======== Records for processing ========
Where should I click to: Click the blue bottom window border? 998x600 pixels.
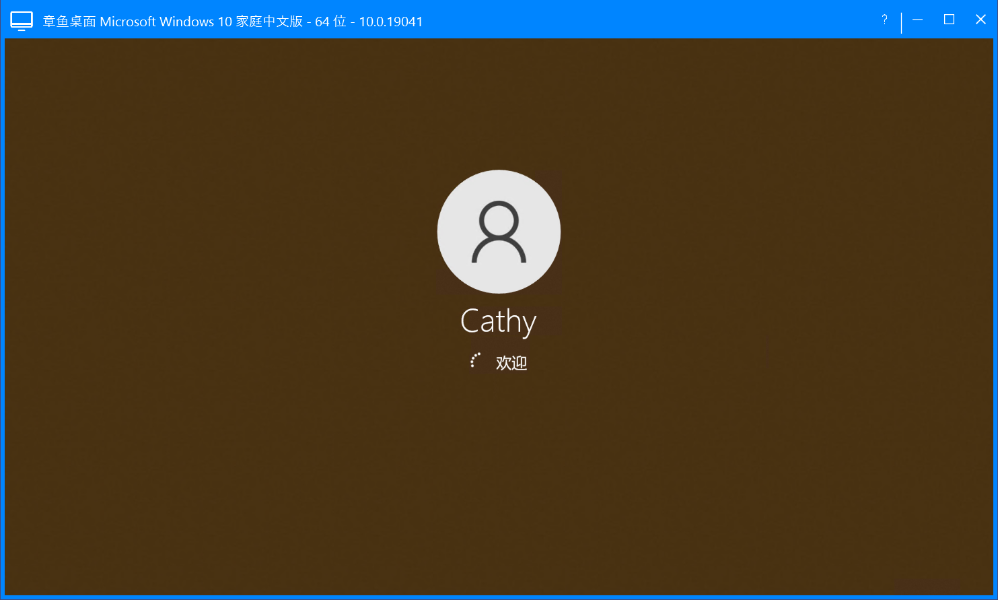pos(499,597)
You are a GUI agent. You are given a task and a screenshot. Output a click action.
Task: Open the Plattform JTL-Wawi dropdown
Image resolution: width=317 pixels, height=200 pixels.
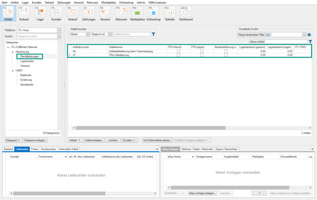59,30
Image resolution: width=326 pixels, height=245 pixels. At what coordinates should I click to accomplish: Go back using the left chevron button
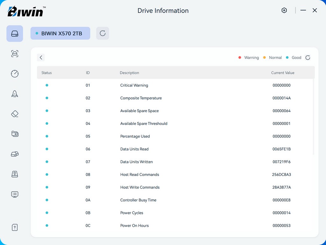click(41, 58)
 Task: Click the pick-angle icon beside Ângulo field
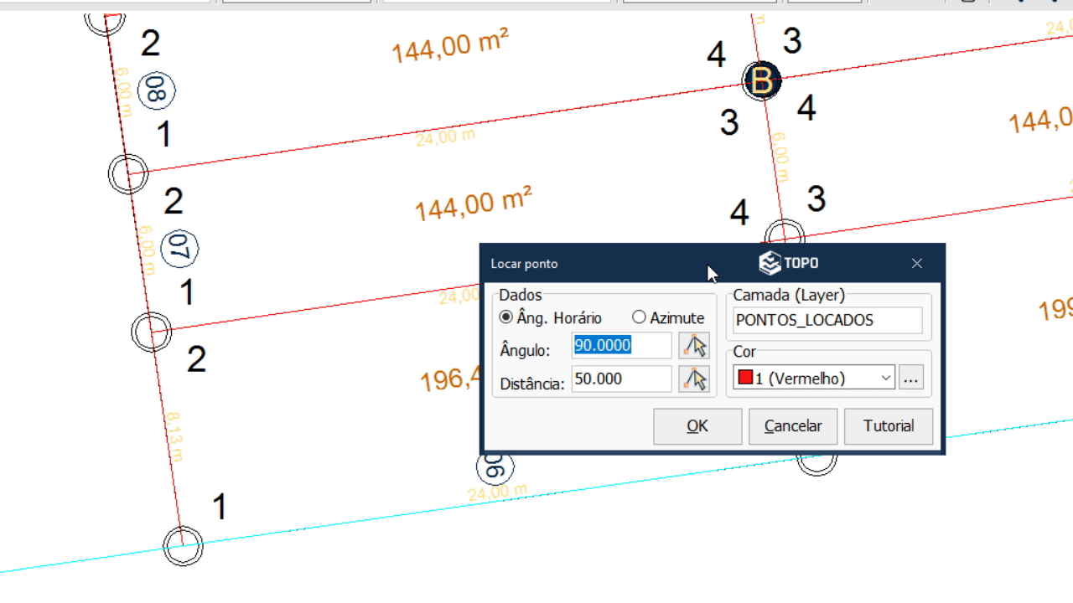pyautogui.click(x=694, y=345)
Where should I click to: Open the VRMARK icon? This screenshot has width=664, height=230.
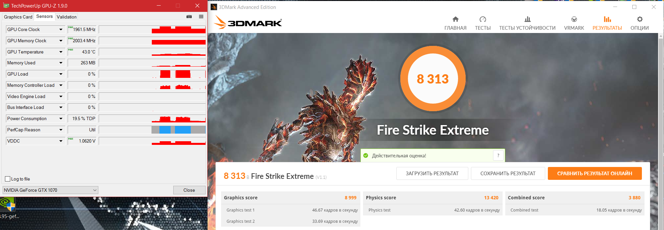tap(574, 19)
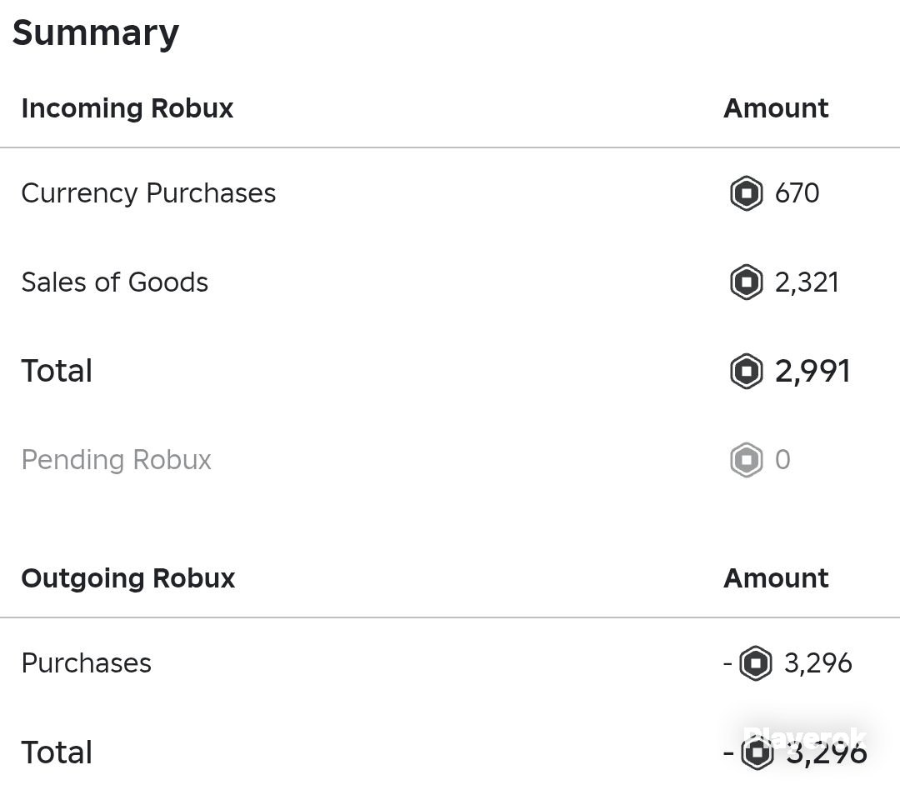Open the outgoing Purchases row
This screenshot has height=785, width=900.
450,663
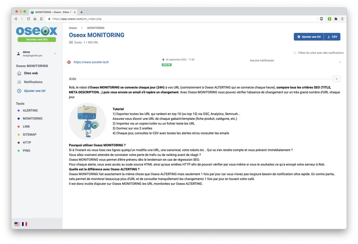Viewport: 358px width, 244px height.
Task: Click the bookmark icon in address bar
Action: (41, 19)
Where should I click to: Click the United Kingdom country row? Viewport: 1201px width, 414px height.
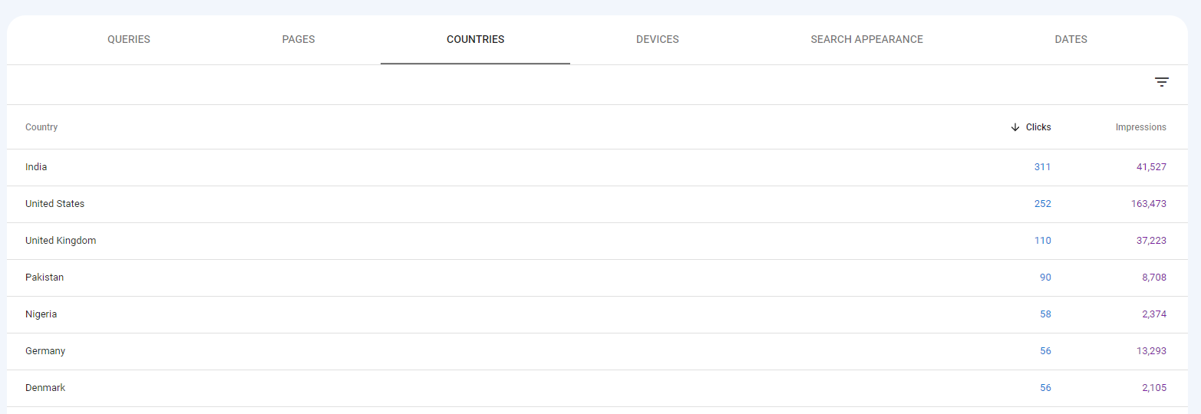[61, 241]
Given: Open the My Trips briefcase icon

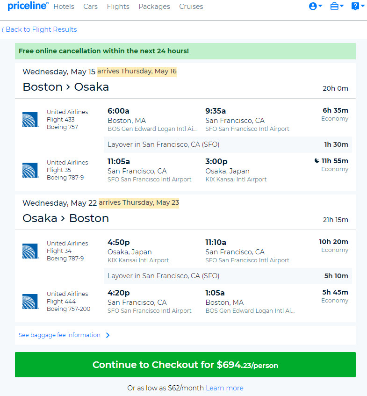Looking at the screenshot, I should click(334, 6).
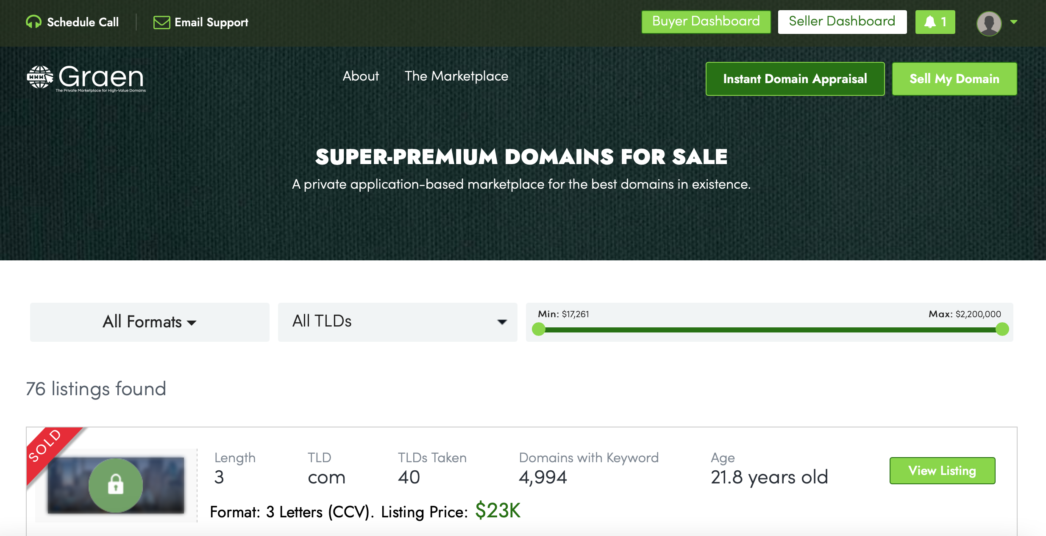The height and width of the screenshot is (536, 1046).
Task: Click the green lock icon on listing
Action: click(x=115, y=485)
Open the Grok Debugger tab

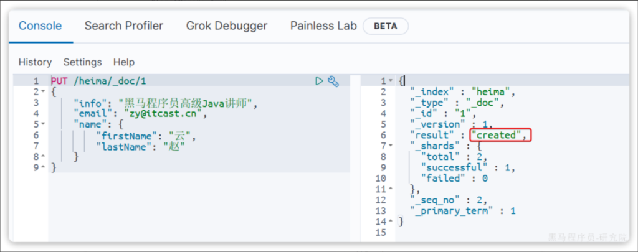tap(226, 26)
========
======== Records for processing ========
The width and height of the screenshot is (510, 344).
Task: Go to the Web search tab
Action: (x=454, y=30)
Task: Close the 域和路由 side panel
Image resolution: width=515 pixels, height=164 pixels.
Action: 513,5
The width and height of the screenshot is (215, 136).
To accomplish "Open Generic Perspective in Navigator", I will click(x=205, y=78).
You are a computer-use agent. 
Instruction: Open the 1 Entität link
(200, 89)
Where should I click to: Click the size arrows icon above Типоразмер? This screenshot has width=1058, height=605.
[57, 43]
========
======== Records for processing ========
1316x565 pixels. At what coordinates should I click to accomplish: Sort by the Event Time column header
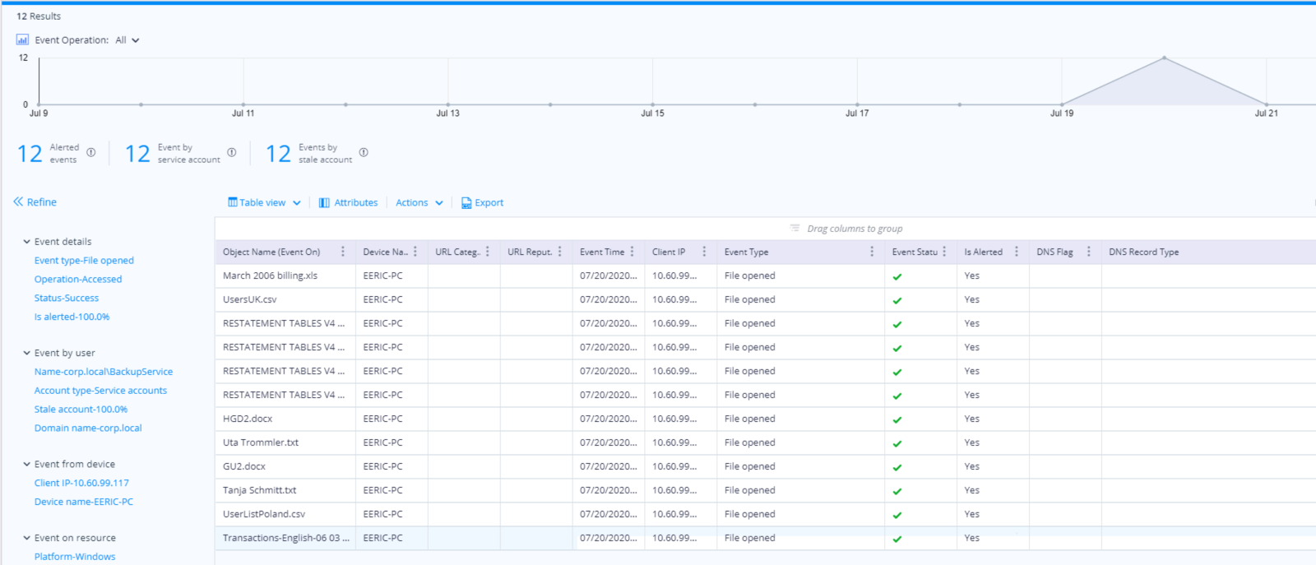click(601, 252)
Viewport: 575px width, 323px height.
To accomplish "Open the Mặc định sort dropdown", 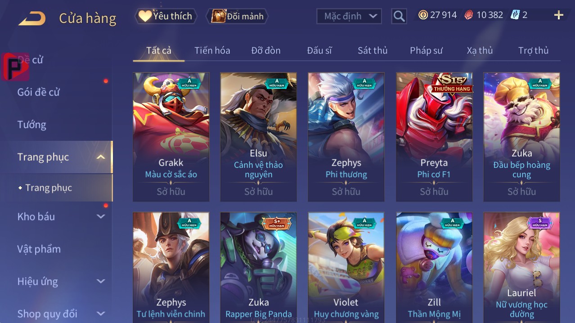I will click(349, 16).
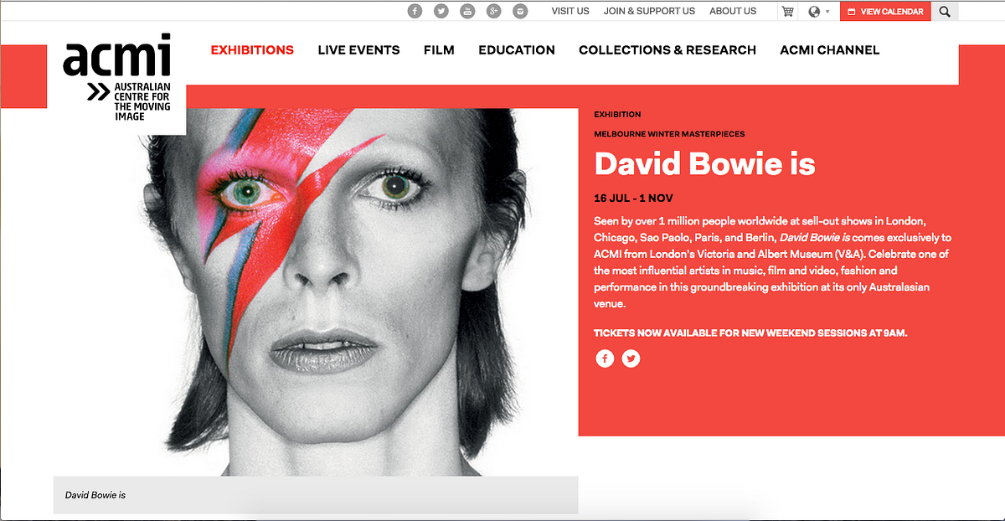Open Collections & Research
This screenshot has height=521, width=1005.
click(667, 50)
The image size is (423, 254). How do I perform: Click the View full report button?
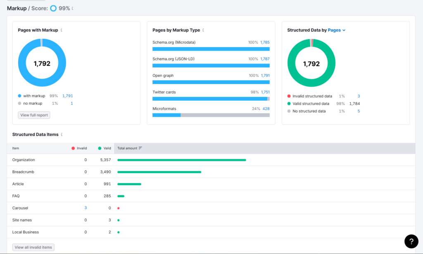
========
▶ **The task**
Go through the material line by line, tally each line containing "agent", and give the total only.

▶ **Task solution**
2